=== Provided entries ===

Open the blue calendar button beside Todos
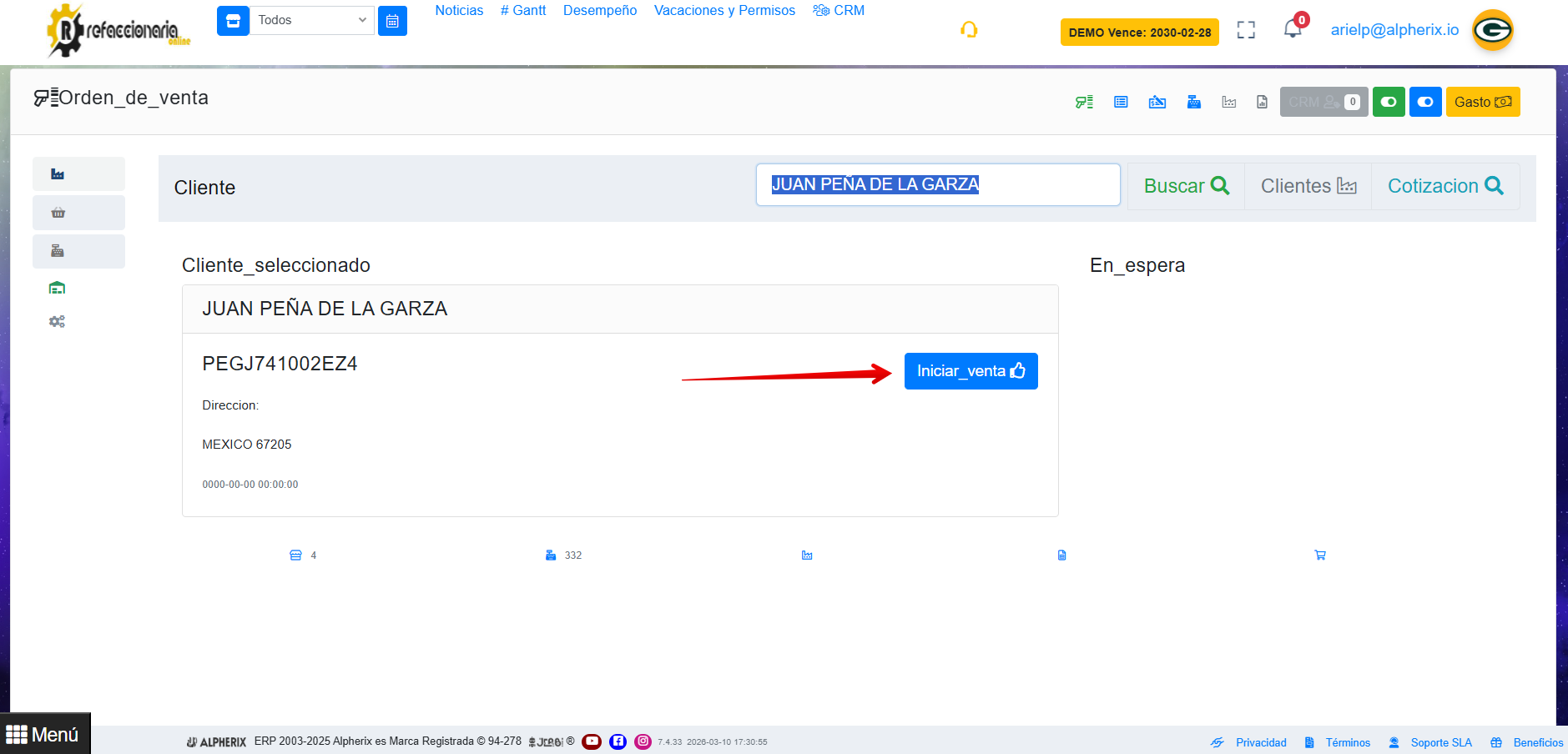This screenshot has height=754, width=1568. [392, 21]
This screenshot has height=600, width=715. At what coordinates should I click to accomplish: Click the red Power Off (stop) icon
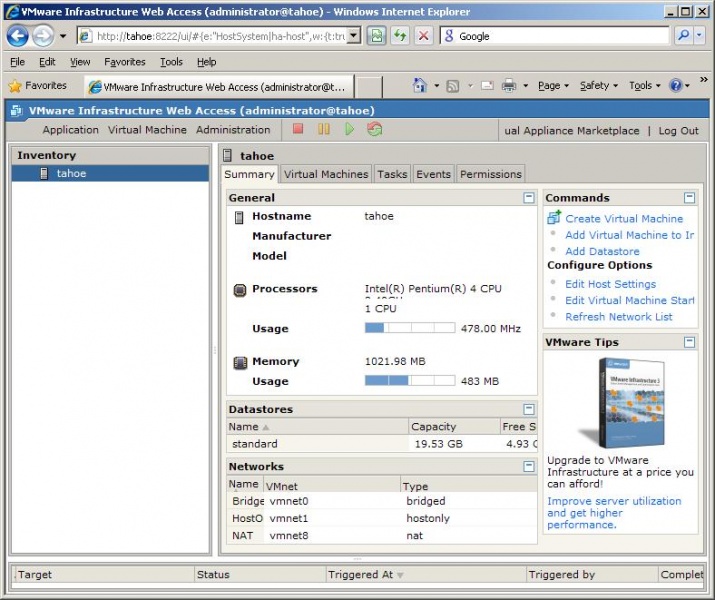pos(298,129)
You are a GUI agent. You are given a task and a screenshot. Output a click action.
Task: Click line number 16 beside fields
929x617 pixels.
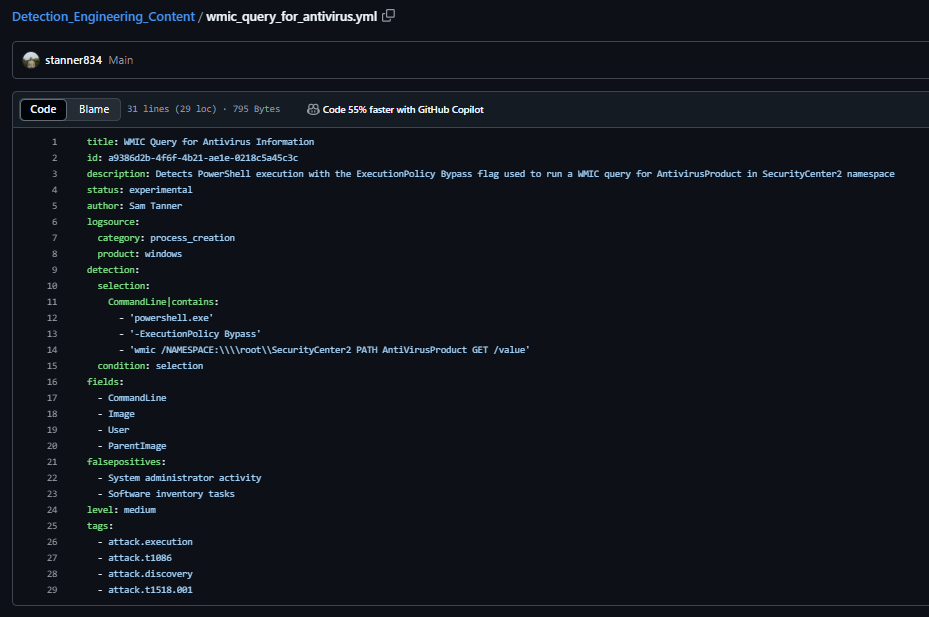52,382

===

Copy every line of the entries above word for word, without the pictures.

Output of the task:
Open the blue calendar button beside Todos
This screenshot has height=754, width=1568. [392, 21]
This screenshot has height=600, width=715. At what coordinates should I click to accomplish: Click the red Power Off (stop) icon
pos(298,129)
You are a GUI agent. You are given a task and a screenshot. Output a click action.
Task: Click line number 16 beside fields
929x617 pixels.
52,382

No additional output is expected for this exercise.